---------- PROVIDED MATERIAL

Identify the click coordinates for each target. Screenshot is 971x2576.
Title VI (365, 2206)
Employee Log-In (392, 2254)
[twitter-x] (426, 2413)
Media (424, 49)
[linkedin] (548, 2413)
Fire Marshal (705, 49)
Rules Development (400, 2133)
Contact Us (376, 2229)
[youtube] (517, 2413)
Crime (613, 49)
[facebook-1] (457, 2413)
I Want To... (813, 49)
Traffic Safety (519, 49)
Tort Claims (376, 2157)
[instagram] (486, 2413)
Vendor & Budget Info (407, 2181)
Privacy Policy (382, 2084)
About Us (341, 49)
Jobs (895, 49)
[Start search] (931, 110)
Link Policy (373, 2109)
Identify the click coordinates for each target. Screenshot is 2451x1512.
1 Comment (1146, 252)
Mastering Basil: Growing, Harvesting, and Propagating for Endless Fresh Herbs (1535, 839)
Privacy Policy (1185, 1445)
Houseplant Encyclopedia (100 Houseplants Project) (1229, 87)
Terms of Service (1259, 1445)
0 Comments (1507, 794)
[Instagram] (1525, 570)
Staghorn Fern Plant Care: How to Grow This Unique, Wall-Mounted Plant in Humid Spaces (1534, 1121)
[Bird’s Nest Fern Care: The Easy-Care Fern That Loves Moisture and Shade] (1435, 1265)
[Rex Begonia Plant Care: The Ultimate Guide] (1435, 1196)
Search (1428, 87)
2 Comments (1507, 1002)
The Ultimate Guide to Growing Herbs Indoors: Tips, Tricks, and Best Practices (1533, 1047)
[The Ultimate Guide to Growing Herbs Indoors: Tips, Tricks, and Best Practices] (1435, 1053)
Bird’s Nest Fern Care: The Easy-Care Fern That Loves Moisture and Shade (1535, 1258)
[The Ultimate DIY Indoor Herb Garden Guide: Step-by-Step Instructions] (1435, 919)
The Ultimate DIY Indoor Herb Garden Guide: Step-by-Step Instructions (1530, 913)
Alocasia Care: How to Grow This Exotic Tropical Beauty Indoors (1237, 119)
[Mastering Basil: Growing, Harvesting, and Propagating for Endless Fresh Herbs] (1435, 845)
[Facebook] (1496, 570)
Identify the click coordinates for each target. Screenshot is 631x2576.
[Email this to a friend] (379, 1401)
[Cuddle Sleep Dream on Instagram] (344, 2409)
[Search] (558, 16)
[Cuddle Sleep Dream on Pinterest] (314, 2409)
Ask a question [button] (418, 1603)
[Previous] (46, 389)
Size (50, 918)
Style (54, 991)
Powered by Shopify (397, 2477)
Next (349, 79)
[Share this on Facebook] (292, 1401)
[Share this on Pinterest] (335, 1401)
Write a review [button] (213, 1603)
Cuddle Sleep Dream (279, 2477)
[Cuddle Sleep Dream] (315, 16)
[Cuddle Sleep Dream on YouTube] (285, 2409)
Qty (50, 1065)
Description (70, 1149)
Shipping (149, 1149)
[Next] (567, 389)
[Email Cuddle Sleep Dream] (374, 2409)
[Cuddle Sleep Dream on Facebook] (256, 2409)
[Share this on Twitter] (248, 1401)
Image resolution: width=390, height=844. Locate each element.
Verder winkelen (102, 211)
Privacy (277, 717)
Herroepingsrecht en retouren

--------------------

Above is a listing; report how many of its lines include the word "each", giving the number only.

4